> _RECORD EXTRACTS_:
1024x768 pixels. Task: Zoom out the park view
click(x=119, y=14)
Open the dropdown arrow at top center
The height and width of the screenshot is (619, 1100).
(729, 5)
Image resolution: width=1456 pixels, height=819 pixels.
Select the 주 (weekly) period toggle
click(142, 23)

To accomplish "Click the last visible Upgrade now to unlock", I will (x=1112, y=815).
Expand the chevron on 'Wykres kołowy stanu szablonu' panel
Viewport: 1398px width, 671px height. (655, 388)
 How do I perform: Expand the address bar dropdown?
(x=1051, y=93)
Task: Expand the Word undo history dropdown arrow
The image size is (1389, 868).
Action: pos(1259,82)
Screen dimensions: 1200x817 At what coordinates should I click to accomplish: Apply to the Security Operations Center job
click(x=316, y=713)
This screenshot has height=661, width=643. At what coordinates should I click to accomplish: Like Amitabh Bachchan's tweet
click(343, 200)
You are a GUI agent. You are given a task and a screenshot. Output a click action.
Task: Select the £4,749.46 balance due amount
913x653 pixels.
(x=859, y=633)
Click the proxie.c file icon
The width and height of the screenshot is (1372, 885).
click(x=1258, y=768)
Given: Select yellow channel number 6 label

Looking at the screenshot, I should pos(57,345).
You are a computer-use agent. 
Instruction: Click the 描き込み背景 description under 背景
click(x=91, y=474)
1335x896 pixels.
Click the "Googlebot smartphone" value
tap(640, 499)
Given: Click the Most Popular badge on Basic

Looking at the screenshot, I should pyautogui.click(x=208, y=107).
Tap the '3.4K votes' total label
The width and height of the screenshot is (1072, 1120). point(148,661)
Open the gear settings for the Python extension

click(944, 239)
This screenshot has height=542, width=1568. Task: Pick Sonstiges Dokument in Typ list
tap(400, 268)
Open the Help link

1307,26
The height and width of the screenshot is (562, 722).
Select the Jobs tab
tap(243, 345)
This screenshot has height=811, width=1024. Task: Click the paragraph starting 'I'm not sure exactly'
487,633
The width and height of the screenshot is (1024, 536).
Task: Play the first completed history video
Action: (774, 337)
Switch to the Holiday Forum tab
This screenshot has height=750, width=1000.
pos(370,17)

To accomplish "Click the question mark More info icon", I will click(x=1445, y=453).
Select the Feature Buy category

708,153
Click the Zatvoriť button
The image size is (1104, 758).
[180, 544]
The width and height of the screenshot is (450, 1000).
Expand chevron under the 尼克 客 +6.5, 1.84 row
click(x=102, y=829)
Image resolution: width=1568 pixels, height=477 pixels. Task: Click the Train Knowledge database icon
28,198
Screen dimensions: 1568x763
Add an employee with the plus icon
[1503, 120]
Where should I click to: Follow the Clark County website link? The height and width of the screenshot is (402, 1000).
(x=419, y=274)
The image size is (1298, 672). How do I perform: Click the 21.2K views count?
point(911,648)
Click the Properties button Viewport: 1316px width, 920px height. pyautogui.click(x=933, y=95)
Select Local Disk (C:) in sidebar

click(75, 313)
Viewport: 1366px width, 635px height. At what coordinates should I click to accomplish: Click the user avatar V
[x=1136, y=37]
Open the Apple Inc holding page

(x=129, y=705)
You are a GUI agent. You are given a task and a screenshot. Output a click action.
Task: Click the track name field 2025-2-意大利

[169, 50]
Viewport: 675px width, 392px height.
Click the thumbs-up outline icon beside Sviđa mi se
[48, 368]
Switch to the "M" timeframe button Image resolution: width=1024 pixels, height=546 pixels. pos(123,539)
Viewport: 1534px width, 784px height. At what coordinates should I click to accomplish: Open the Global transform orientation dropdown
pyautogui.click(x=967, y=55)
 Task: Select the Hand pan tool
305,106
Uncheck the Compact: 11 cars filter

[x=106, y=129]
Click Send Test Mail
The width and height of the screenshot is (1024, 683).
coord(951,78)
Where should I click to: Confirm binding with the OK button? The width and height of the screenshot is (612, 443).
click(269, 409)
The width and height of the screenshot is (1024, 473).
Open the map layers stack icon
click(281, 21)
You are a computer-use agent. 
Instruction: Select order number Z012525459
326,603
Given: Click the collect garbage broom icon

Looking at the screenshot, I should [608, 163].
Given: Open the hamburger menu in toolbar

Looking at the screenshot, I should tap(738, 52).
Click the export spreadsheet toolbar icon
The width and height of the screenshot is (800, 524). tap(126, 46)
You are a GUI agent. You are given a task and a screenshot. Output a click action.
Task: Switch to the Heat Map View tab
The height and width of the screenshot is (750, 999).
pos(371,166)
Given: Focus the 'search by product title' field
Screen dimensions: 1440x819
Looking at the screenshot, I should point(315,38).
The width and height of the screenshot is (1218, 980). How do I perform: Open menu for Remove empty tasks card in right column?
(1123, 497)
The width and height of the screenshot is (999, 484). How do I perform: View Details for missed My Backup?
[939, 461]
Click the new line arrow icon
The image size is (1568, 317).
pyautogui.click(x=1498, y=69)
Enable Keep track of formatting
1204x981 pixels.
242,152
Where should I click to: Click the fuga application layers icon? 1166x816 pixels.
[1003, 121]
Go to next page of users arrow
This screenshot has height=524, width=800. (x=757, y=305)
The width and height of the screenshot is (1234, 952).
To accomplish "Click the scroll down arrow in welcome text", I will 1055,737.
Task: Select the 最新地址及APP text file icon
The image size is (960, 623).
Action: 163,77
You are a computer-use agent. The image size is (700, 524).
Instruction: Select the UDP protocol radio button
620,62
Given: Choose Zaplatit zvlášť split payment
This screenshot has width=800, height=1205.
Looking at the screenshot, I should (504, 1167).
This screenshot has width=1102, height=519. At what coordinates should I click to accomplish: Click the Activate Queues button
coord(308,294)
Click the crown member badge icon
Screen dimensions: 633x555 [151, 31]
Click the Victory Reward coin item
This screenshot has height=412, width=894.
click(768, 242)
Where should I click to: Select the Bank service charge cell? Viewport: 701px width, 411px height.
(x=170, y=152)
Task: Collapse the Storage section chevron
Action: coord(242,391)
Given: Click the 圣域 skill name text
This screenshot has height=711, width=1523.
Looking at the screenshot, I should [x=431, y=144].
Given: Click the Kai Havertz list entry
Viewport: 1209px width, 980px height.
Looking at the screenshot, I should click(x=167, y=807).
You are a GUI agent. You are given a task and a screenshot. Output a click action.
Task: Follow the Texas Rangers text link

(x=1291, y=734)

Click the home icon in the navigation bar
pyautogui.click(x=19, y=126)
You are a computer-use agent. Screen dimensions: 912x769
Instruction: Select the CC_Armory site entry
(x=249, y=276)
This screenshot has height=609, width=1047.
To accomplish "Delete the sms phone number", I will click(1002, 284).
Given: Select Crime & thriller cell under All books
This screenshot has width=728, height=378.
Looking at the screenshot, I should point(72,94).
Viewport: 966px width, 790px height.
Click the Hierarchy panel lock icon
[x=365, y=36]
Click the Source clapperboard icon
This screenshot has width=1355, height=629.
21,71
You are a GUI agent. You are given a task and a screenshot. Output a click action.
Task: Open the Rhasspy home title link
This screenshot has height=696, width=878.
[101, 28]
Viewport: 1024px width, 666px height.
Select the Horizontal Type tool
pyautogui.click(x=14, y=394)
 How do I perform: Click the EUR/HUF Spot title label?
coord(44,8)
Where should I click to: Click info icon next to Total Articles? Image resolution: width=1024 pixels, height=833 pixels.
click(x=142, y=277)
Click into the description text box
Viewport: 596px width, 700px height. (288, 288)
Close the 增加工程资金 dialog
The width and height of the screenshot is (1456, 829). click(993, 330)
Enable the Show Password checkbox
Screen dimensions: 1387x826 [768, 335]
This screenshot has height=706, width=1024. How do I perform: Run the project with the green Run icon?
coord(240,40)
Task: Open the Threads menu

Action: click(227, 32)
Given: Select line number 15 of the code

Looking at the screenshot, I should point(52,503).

> _TASK DESCRIPTION_: Could the entries above be output once more, exactly as they are?

> _RESULT FOR THIS TASK_:
1024x768 pixels. Task: Zoom out the park view
click(x=119, y=14)
Open the dropdown arrow at top center
The height and width of the screenshot is (619, 1100).
(729, 5)
Image resolution: width=1456 pixels, height=819 pixels.
Select the 주 (weekly) period toggle
click(142, 23)

To accomplish "Click the last visible Upgrade now to unlock", I will (x=1112, y=815).
Expand the chevron on 'Wykres kołowy stanu szablonu' panel
Viewport: 1398px width, 671px height. (655, 388)
 How do I perform: Expand the address bar dropdown?
(x=1051, y=93)
Task: Expand the Word undo history dropdown arrow
The image size is (1389, 868).
Action: pos(1259,82)
Screen dimensions: 1200x817 At what coordinates should I click to accomplish: Apply to the Security Operations Center job
click(x=316, y=713)
This screenshot has height=661, width=643. At what coordinates should I click to accomplish: Like Amitabh Bachchan's tweet
click(343, 200)
You are a GUI agent. You are given a task and a screenshot. Output a click action.
Task: Select the £4,749.46 balance due amount
913x653 pixels.
(x=859, y=633)
Click the proxie.c file icon
The width and height of the screenshot is (1372, 885).
click(x=1258, y=768)
Given: Select yellow channel number 6 label

Looking at the screenshot, I should pos(57,345).
You are a computer-use agent. 
Instruction: Click the 描き込み背景 description under 背景
click(x=91, y=474)
1335x896 pixels.
Click the "Googlebot smartphone" value
tap(640, 499)
Given: Click the Most Popular badge on Basic

Looking at the screenshot, I should pyautogui.click(x=208, y=107).
Tap the '3.4K votes' total label
The width and height of the screenshot is (1072, 1120). point(148,661)
Open the gear settings for the Python extension

click(944, 239)
This screenshot has height=542, width=1568. Task: Pick Sonstiges Dokument in Typ list
tap(400, 268)
Open the Help link

1307,26
The height and width of the screenshot is (562, 722).
Select the Jobs tab
tap(243, 345)
This screenshot has height=811, width=1024. Task: Click the paragraph starting 'I'm not sure exactly'
487,633
The width and height of the screenshot is (1024, 536).
Task: Play the first completed history video
Action: (774, 337)
Switch to the Holiday Forum tab
This screenshot has height=750, width=1000.
pos(370,17)

To accomplish "Click the question mark More info icon", I will click(x=1445, y=453).
Select the Feature Buy category

708,153
Click the Zatvoriť button
The image size is (1104, 758).
[180, 544]
The width and height of the screenshot is (450, 1000).
Expand chevron under the 尼克 客 +6.5, 1.84 row
click(x=102, y=829)
Image resolution: width=1568 pixels, height=477 pixels. Task: Click the Train Knowledge database icon
28,198
Screen dimensions: 1568x763
Add an employee with the plus icon
[1503, 120]
Where should I click to: Follow the Clark County website link? The height and width of the screenshot is (402, 1000).
(x=419, y=274)
The image size is (1298, 672). How do I perform: Click the 21.2K views count?
point(911,648)
Click the Properties button Viewport: 1316px width, 920px height. pyautogui.click(x=933, y=95)
Select Local Disk (C:) in sidebar

click(75, 313)
Viewport: 1366px width, 635px height. At what coordinates should I click to accomplish: Click the user avatar V
[x=1136, y=37]
Open the Apple Inc holding page

(x=129, y=705)
You are a GUI agent. You are given a task and a screenshot. Output a click action.
Task: Click the track name field 2025-2-意大利

[169, 50]
Viewport: 675px width, 392px height.
Click the thumbs-up outline icon beside Sviđa mi se
[48, 368]
Switch to the "M" timeframe button Image resolution: width=1024 pixels, height=546 pixels. pos(123,539)
Viewport: 1534px width, 784px height. At what coordinates should I click to accomplish: Open the Global transform orientation dropdown
pyautogui.click(x=967, y=55)
 Task: Select the Hand pan tool
305,106
Uncheck the Compact: 11 cars filter

[x=106, y=129]
Click Send Test Mail
The width and height of the screenshot is (1024, 683).
coord(951,78)
Where should I click to: Confirm binding with the OK button? The width and height of the screenshot is (612, 443).
click(269, 409)
The width and height of the screenshot is (1024, 473).
Open the map layers stack icon
click(281, 21)
You are a computer-use agent. 
Instruction: Select order number Z012525459
326,603
Given: Click the collect garbage broom icon

Looking at the screenshot, I should [608, 163].
Given: Open the hamburger menu in toolbar

Looking at the screenshot, I should tap(738, 52).
Click the export spreadsheet toolbar icon
The width and height of the screenshot is (800, 524). tap(126, 46)
You are a GUI agent. You are given a task and a screenshot. Output a click action.
Task: Switch to the Heat Map View tab
The height and width of the screenshot is (750, 999).
pos(371,166)
Given: Focus the 'search by product title' field
Screen dimensions: 1440x819
Looking at the screenshot, I should point(315,38).
The width and height of the screenshot is (1218, 980). How do I perform: Open menu for Remove empty tasks card in right column?
(1123, 497)
The width and height of the screenshot is (999, 484). How do I perform: View Details for missed My Backup?
[939, 461]
Click the new line arrow icon
The image size is (1568, 317).
pyautogui.click(x=1498, y=69)
Enable Keep track of formatting
1204x981 pixels.
242,152
Where should I click to: Click the fuga application layers icon? 1166x816 pixels.
[1003, 121]
Go to next page of users arrow
This screenshot has height=524, width=800. (x=757, y=305)
The width and height of the screenshot is (1234, 952).
To accomplish "Click the scroll down arrow in welcome text", I will 1055,737.
Task: Select the 最新地址及APP text file icon
The image size is (960, 623).
Action: 163,77
You are a computer-use agent. The image size is (700, 524).
Instruction: Select the UDP protocol radio button
620,62
Given: Choose Zaplatit zvlášť split payment
This screenshot has width=800, height=1205.
Looking at the screenshot, I should (504, 1167).
This screenshot has width=1102, height=519. At what coordinates should I click to accomplish: Click the Activate Queues button
coord(308,294)
Click the crown member badge icon
Screen dimensions: 633x555 [151, 31]
Click the Victory Reward coin item
This screenshot has height=412, width=894.
click(768, 242)
Where should I click to: Select the Bank service charge cell? Viewport: 701px width, 411px height.
(x=170, y=152)
Task: Collapse the Storage section chevron
Action: coord(242,391)
Given: Click the 圣域 skill name text
This screenshot has height=711, width=1523.
Looking at the screenshot, I should [x=431, y=144].
Given: Click the Kai Havertz list entry
Viewport: 1209px width, 980px height.
Looking at the screenshot, I should click(x=167, y=807).
You are a GUI agent. You are given a task and a screenshot. Output a click action.
Task: Follow the Texas Rangers text link

(x=1291, y=734)

Click the home icon in the navigation bar
pyautogui.click(x=19, y=126)
You are a computer-use agent. Screen dimensions: 912x769
Instruction: Select the CC_Armory site entry
(x=249, y=276)
This screenshot has height=609, width=1047.
To accomplish "Delete the sms phone number", I will click(1002, 284).
Given: Select Crime & thriller cell under All books
This screenshot has width=728, height=378.
Looking at the screenshot, I should point(72,94).
Viewport: 966px width, 790px height.
Click the Hierarchy panel lock icon
[x=365, y=36]
Click the Source clapperboard icon
This screenshot has width=1355, height=629.
21,71
You are a GUI agent. You are given a task and a screenshot. Output a click action.
Task: Open the Rhasspy home title link
This screenshot has height=696, width=878.
[101, 28]
Viewport: 1024px width, 666px height.
Select the Horizontal Type tool
pyautogui.click(x=14, y=394)
 How do I perform: Click the EUR/HUF Spot title label?
coord(44,8)
Where should I click to: Click info icon next to Total Articles? Image resolution: width=1024 pixels, height=833 pixels.
click(x=142, y=277)
Click into the description text box
Viewport: 596px width, 700px height. (288, 288)
Close the 增加工程资金 dialog
The width and height of the screenshot is (1456, 829). click(993, 330)
Enable the Show Password checkbox
Screen dimensions: 1387x826 [768, 335]
This screenshot has height=706, width=1024. How do I perform: Run the project with the green Run icon?
coord(240,40)
Task: Open the Threads menu

Action: click(227, 32)
Given: Select line number 15 of the code

Looking at the screenshot, I should point(52,503).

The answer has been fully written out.